>> BEGIN Records for the task
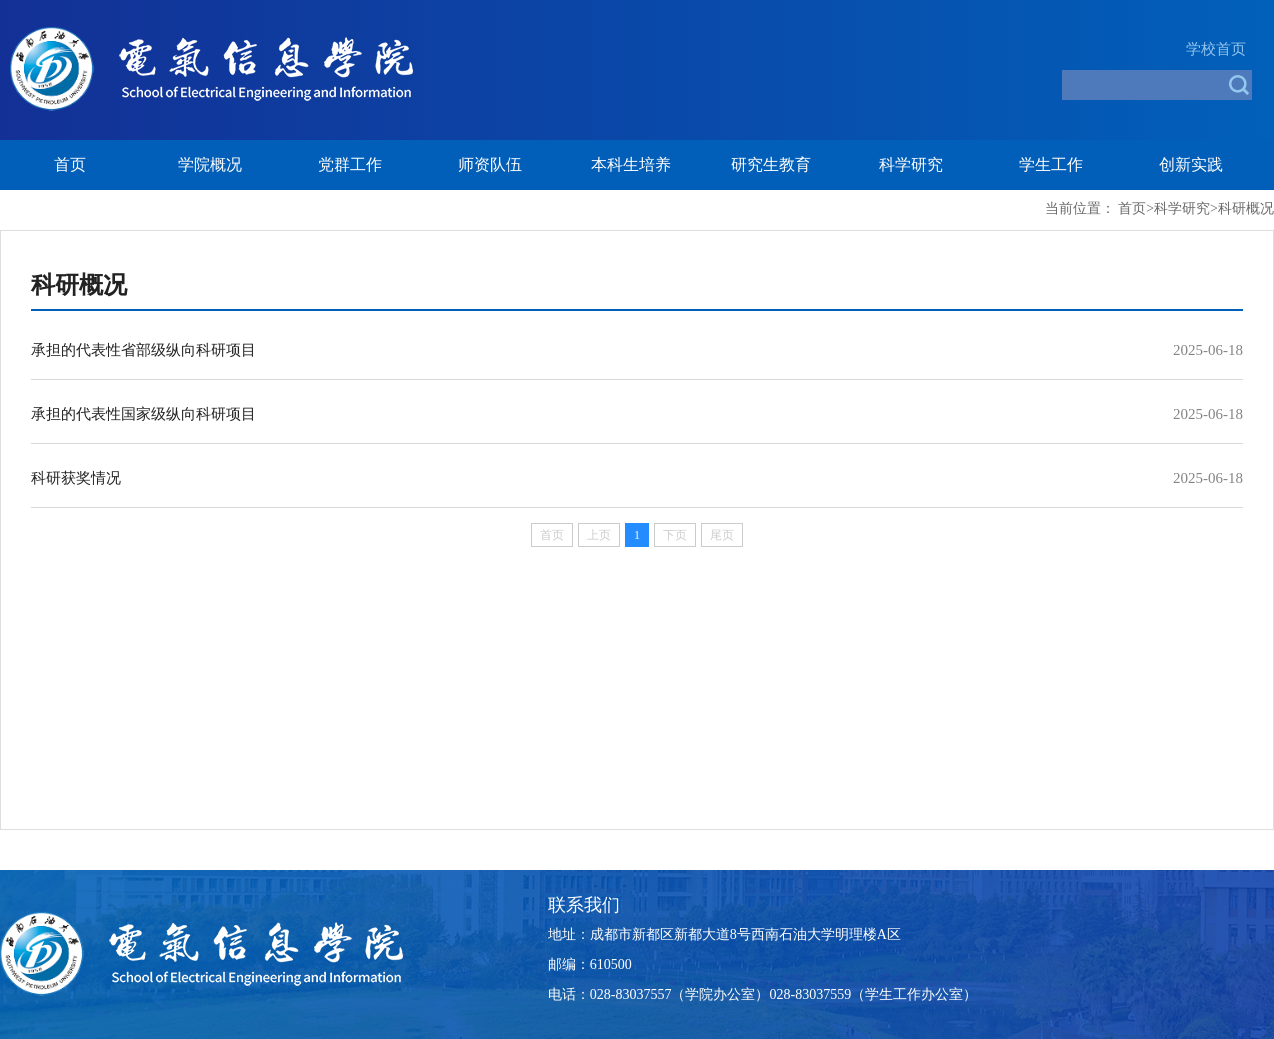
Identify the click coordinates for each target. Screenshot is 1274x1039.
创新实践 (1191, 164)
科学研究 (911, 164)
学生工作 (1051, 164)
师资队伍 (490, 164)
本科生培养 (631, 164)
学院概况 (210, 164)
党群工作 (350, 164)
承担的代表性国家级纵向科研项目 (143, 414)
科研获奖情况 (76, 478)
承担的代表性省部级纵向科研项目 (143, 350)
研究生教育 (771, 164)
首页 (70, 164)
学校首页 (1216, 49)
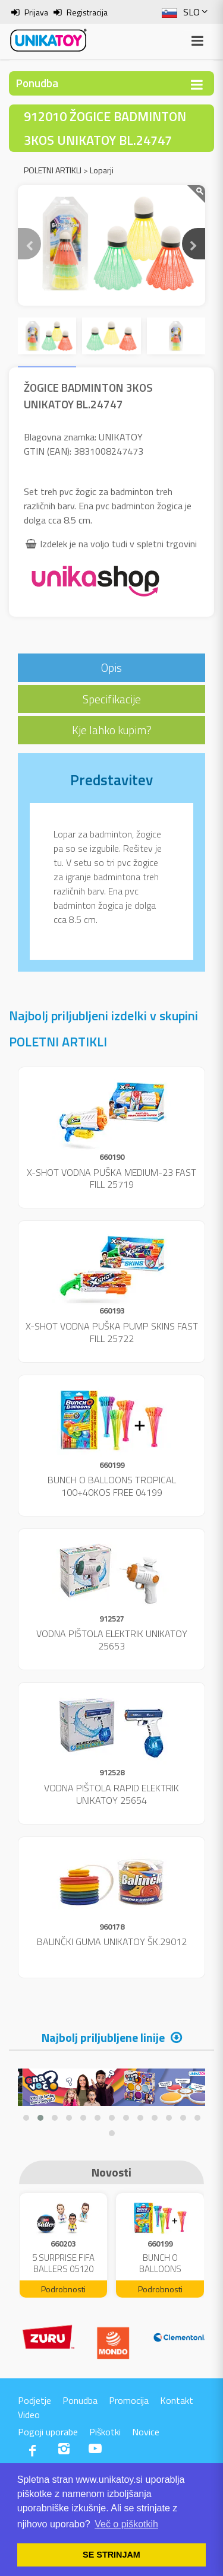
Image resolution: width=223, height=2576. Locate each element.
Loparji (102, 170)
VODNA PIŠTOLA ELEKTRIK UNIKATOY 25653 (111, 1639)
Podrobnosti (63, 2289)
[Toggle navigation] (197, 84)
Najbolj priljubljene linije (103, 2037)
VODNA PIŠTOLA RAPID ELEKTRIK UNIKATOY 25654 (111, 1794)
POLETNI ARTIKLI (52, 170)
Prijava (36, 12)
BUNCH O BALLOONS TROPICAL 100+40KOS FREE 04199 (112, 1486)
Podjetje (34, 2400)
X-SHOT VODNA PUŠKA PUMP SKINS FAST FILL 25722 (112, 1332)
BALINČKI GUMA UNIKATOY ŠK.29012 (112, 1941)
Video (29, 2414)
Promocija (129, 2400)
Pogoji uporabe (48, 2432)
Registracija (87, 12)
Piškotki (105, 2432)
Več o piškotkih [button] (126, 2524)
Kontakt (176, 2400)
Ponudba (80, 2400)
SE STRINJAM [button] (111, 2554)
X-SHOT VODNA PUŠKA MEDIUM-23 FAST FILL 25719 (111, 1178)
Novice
>> END Records for the task
Exercise prompt
Echo every line of the items above word for word, omitting the pictures.

Response for this exercise
Identify the click coordinates for each target. Screenshot is 1274x1039.
创新实践 (1191, 164)
科学研究 (911, 164)
学生工作 (1051, 164)
师资队伍 (490, 164)
本科生培养 (631, 164)
学院概况 (210, 164)
党群工作 (350, 164)
承担的代表性国家级纵向科研项目 (143, 414)
科研获奖情况 (76, 478)
承担的代表性省部级纵向科研项目 (143, 350)
研究生教育 (771, 164)
首页 (70, 164)
学校首页 (1216, 49)
Image resolution: width=223, height=2576. Locate each element.
Loparji (102, 170)
VODNA PIŠTOLA ELEKTRIK UNIKATOY 25653 (111, 1639)
Podrobnosti (63, 2289)
[Toggle navigation] (197, 84)
Najbolj priljubljene linije (103, 2037)
VODNA PIŠTOLA RAPID ELEKTRIK UNIKATOY 25654 (111, 1794)
POLETNI ARTIKLI (52, 170)
Prijava (36, 12)
BUNCH O BALLOONS TROPICAL 100+40KOS FREE 04199 (112, 1486)
Podjetje (34, 2400)
X-SHOT VODNA PUŠKA PUMP SKINS FAST FILL 25722 (112, 1332)
BALINČKI GUMA UNIKATOY ŠK.29012 (112, 1941)
Video (29, 2414)
Promocija (129, 2400)
Pogoji uporabe (48, 2432)
Registracija (87, 12)
Piškotki (105, 2432)
Več o piškotkih [button] (126, 2524)
Kontakt (176, 2400)
Ponudba (80, 2400)
SE STRINJAM [button] (111, 2554)
X-SHOT VODNA PUŠKA MEDIUM-23 FAST FILL 25719 (111, 1178)
Novice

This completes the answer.